Re: [PATCH] phiopt: Optimize (x <=> y) cmp z [PR94589]

2021-05-05 Thread Martin Sebor via Gcc-patches

On 5/4/21 1:44 AM, Jakub Jelinek via Gcc-patches wrote:

Hi!

genericize_spaceship genericizes i <=> j to approximately
({ int c; if (i == j) c = 0; else if (i < j) c = -1; else c = 1; c; })
for strong ordering and
({ int c; if (i == j) c = 0; else if (i < j) c = -1; else if (i > j) c = 1; 
else c = 2; c; })
for partial ordering.
The C++ standard supports then == or != comparisons of that against
strong/partial ordering enums, or />= comparisons of <=> result
against literal 0.

In some cases we already optimize that but in many cases we keep performing
all the 2 or 3 comparisons, compute the spaceship value and then compare
that.

The following patch recognizes those patterns if the <=> operands are
integral types or floating point (the latter only for -ffast-math) and
optimizes it to the single comparison that is needed (plus adds debug stmts
if needed for the spaceship result).

Bootstrapped/regtested on x86_64-linux and i686-linux, ok for trunk?

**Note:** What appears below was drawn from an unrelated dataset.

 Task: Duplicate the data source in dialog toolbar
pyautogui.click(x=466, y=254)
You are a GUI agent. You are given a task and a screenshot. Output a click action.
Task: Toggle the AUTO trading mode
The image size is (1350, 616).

Just a few words on readabilty.

I didn't follow all the logic carefully but I found the code very
dense and hard to read, and a little too frugal with comments.
The new spaceship_replacement function is over 340 lines long!  It
could stand to be broken up into a few smaller logical pieces to
be easier to read and understand.  Commenting the pieces would
also help (a lot).  (It may seem crystal clear to you the way it
is but not all of us read code as it was prose.  It's good to
keep that in mind.)

Overall, long functions are easier to read if they make more liberal
use of vertical whitespace than when they look like one uninterrupted
stream of text.  I see that sometimes you separate chunks of code with
blank lines but other times you don't.  I'm not sure I see any pattern
to it but it would help to separate logical blocks with blank lines,
especially after return statements.  I marked up a few spots to give
you a general idea what I mean.

Martin



There are two things I'd like to address in a follow-up:
1) if (HONOR_NANS (TREE_TYPE (lhs1)) || HONOR_SIGNED_ZEROS (TREE_TYPE (lhs1)))
is what I've copied from elsewhere in phiopt, but thinking about it,
alll we care is probably only HONOR_NANS, the matched pattern starts with
== or != comparison and branches to the PHI bb with -1/0/1/2 result if it is
equal, which should be the case for signed zero differences.
2) the pr94589-2.C testcase should be matching just 12 times each, but runs
into operator>=(strong_ordering, unspecified) being defined as
(_M_value&1)==_M_value
rather than _M_value>=0.  When not honoring NaNs, the 2 case should be
unreachable and so (_M_value&1)==_M_value is then equivalent to _M_value>=0,
but is not a single use but two uses.  I'll need to pattern match that case
specially.

2021-05-04  Jakub Jelinek  

PR tree-optimization/94589
* tree-ssa-phiopt.c (tree_ssa_phiopt_worker): Call
spaceship_replacement.
(cond_only_block_p, spaceship_replacement): New functions.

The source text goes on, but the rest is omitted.